Saturday, August 1, 2009

Just found this on the laptop.
On a lonely day in Barquisimeto, Venezuela-2006
I haven’t heard from those who I considered my closest friends in weeks. I try to remind myself that life is busy and I am out of sight and thus out of mind, but my loneliness convinces me it’s more. Why do I lose those that I care most about? A friend has been defined as someone who truly knows you and loves you anyway. It seems that those who truly know me always turn away. Are we truly as lonely as we want to be? Or are there things in us that push others away that we have no control over? I’m hurt by the loss and don’t understand. Is it my own incapacity to look beyond others mistakes that isolates me from them?

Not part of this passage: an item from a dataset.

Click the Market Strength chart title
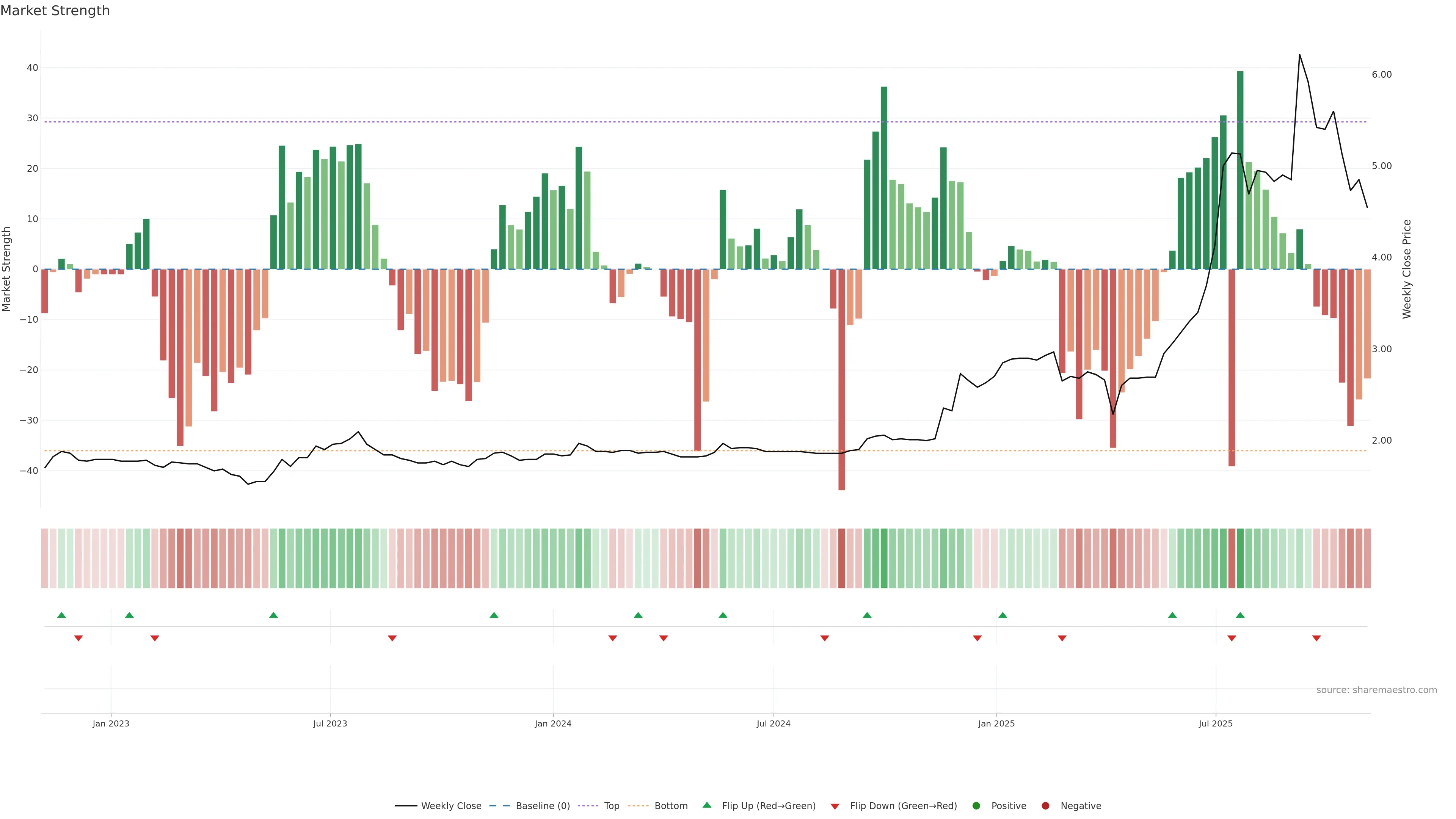The image size is (1456, 819). tap(55, 11)
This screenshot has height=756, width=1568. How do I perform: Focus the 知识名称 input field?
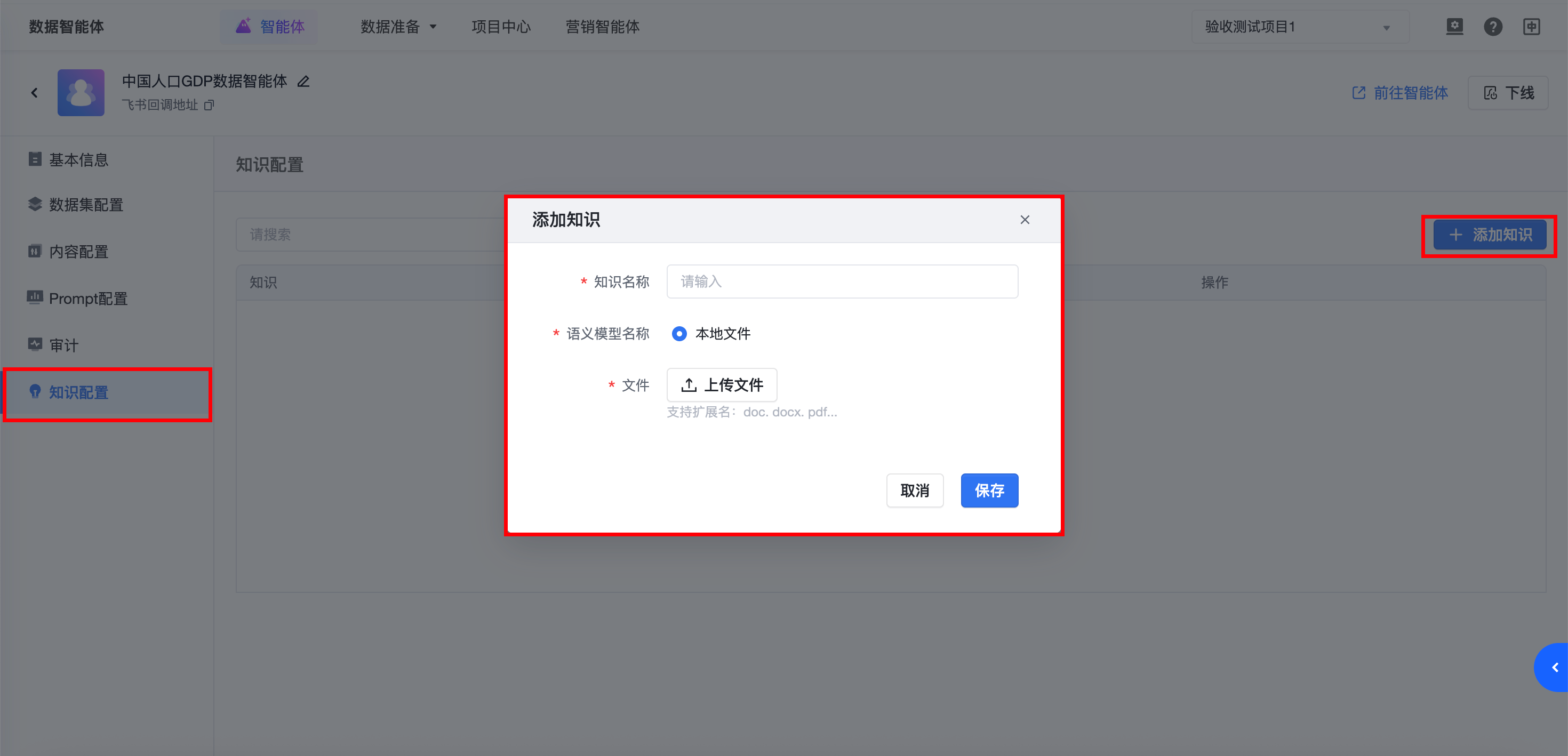tap(842, 281)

The bird that just flew overhead, silhouetted against the dark sky, looked as if it was growing tired. Its flapping was labored, unnatural, awkward. These buildings around me are too tall. The cars are too loud and the smog too thick. The bars on the windows give the impression of imprisonment, but they’re merely representative of cruelty and fragility. Would you come back to us? God, in all of this- earth, sky, galaxy, beyond- where are you? What are you? Are you the air I breathe or the warmth of a fire? Are you in the sun setting in the distance or are you the sunset? Is the nostalgic feeling I get from the ocean chemically induced or is that you? Or are all things truly one and I a fool for asking so many questions- for wandering so far from home and feeling so alone? I’m not scared to be alone and I’m not scared to be without you if you truly are not.
Distorted voices and affinities- popping in between awake and sleep.